American boxer (1938–2020)

Wilbert McClure (October 29, 1938 – August 6, 2020) was an American professional boxer. As an amateur he won gold medals in the light middleweight division at the 1959 Pan American Games and the 1960 Olympics. As a professional he competed from 1961 to 1970.

== Personal ==
McClure earned degrees in literature and philosophy in 1961 from the University of Toledo and a doctorate in psychology from Wayne State University in Detroit in 1973. He later became a Massachusetts state boxing commissioner. He was honored in August 2012 for his life's work by the Charles Hamilton Houston Institute for Race and Justice at Harvard Law School.

McClure was found guilty in Wilson v. McClure et al, the first legal case in the US to reach a federal court jury to challenge the concept of same-race discrimination in September 2000. The case was brought by black licensed boxing promoter Zeke Wilson against a state sports commission headed by McClure, the chairman, for damage reparations and punitive redress after his right to conduct professional boxing events was violated.

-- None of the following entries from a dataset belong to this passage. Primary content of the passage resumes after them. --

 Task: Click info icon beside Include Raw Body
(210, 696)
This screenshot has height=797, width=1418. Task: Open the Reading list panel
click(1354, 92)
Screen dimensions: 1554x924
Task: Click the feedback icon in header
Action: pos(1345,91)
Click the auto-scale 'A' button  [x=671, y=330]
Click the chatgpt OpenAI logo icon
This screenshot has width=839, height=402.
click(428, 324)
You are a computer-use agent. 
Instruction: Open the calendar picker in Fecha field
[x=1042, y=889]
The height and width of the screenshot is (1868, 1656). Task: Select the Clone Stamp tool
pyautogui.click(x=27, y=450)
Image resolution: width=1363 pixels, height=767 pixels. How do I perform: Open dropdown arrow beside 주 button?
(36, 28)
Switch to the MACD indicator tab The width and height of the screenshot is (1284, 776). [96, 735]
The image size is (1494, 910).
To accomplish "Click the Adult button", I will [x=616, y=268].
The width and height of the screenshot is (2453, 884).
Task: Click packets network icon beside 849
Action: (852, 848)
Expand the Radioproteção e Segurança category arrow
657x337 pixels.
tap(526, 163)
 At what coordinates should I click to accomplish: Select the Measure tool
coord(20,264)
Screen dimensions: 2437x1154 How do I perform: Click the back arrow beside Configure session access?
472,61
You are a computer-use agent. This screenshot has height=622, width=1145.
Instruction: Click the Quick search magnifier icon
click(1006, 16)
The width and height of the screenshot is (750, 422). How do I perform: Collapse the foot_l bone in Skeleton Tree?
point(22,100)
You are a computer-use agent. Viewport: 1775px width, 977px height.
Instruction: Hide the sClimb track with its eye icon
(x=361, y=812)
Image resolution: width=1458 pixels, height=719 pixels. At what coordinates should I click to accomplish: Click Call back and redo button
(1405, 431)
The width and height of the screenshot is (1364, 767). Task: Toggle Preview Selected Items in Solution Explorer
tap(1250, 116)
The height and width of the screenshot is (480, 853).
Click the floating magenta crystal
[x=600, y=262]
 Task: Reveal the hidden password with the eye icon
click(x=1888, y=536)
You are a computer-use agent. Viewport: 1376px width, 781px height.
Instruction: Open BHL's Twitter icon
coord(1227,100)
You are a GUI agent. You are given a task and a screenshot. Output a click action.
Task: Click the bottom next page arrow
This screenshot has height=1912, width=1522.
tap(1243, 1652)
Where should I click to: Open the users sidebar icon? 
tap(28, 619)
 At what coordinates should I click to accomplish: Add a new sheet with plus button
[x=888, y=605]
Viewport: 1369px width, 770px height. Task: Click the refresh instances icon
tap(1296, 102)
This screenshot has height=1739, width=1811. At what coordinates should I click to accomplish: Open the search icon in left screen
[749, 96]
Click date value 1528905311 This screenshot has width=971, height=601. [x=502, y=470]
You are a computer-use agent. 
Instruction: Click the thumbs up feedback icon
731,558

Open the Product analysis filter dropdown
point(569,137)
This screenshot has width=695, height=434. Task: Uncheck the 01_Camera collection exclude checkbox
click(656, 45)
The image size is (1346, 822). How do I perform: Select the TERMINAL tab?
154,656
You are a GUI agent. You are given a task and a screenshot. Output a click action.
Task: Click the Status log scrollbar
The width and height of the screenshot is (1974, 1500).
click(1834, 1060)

White boxing commissioner William Pender performed direct discriminatory acts, while McClure failed to provide the promoter sufficient protection under his authority and cooperated in the unjust cancellation of a series of boxing events, causing financial harm to the promoter. A unanimous jury verdict found that McClure was guilty of racial discrimination along with Pender, and both defendants were assessed punitive damages in addition to the compensatory damages awarded by the jury.

The precedent-setting case is the subject of the non-fiction book, The Eighth Round. The book is being adapted into a motion picture by the same title.

== Amateur career ==
McClure defeated Carmelo Bossi to win the light middleweight gold medal for the United States at the 1960 Summer Olympics in Rome, Italy.

=== Amateur highlights ===
- 1960 U.S. Olympic trials 156-lb champion
- 1960 National AAU 156-lb champion
- 1959 Named Outstanding Amateur Boxer in the U.S.
- 1959 Pan American Games gold medalist
- 1959 National AAU champion
- 1959 160 lb Intercity Golden Gloves champion
- 1958 & 1959 160 lb Chicago Golden Gloves champion
- 1958 International Diamond Belt champion, Mexico City

== Professional career ==
Nicknamed "Skeeter", McClure turned pro in 1961 and had limited success. He never fought for a major title, and lost to notable pros Luis Manuel Rodríguez, Rubin Carter (and also drew once with Carter), and Johnny Pritchett before retiring in 1970 with a record of 24 wins (12 by Knockout), eight losses and one draw.